### Provided records

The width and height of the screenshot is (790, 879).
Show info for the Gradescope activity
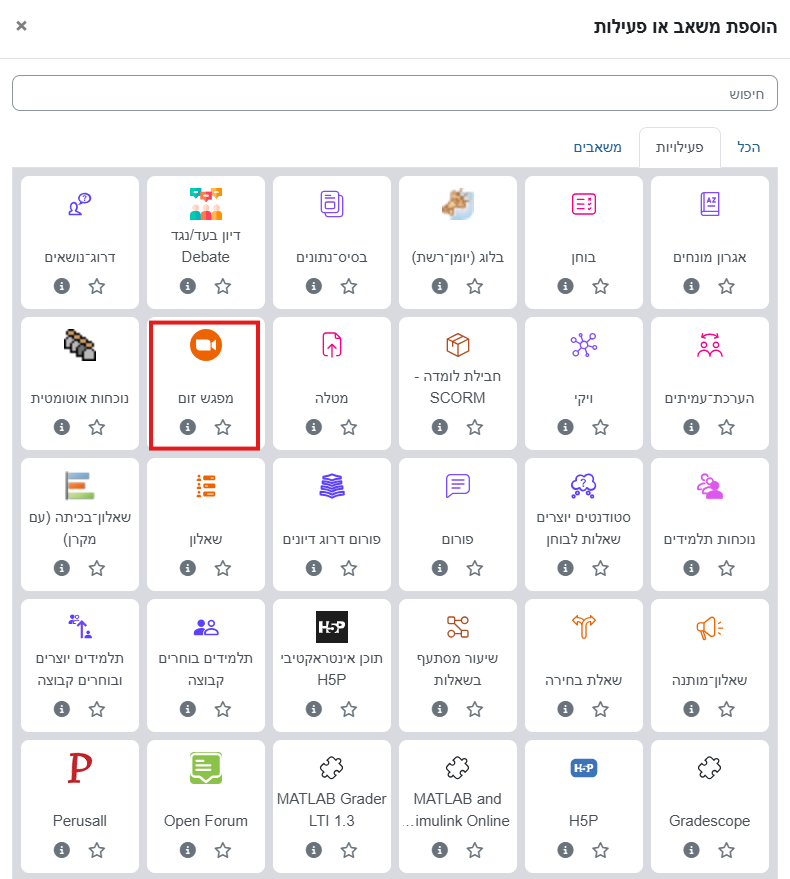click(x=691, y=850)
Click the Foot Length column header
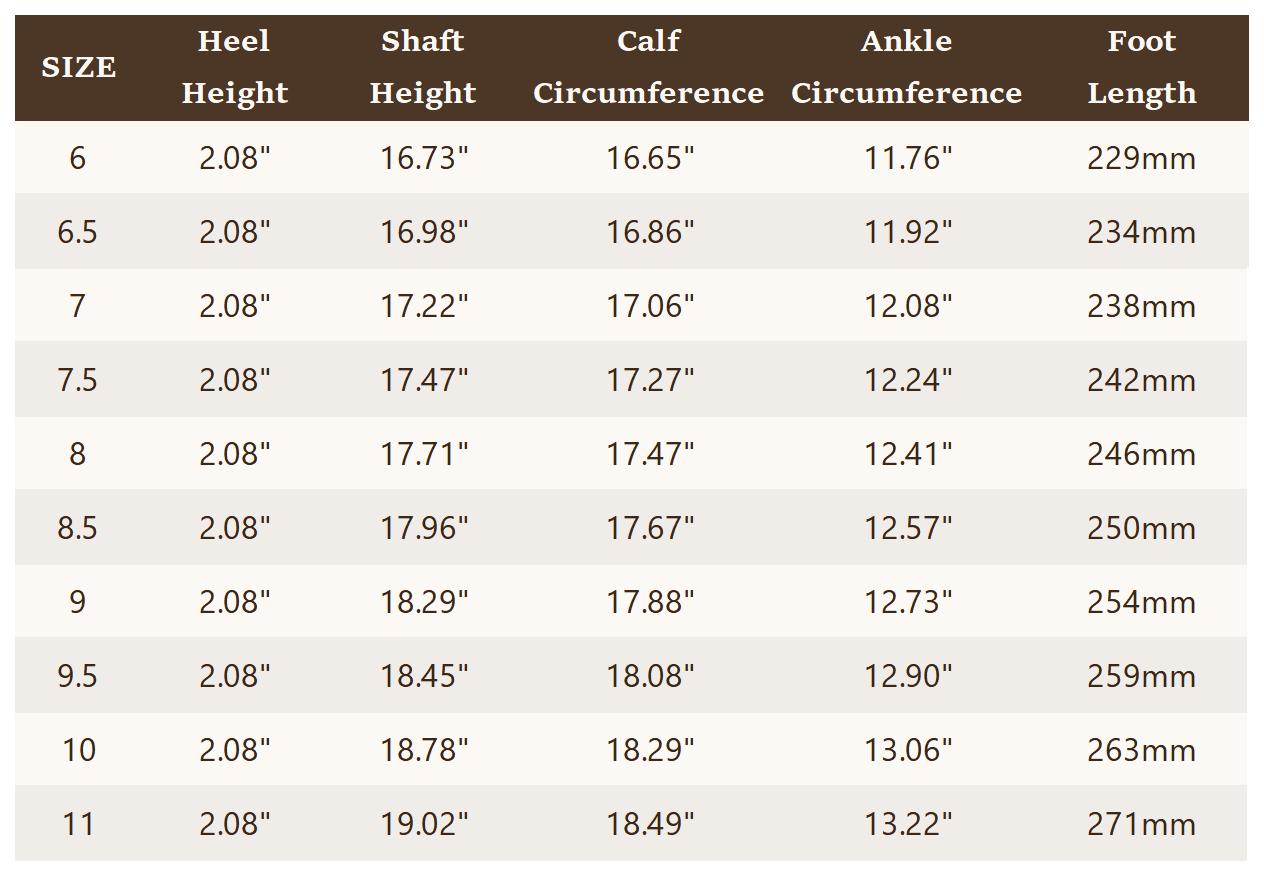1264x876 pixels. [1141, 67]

### Assignment
What is needed is an exact repetition of every entry, without the pictures.

### Answer to this task
The width and height of the screenshot is (790, 879).
Show info for the Gradescope activity
click(x=691, y=850)
Click the Foot Length column header
1264x876 pixels. [1141, 67]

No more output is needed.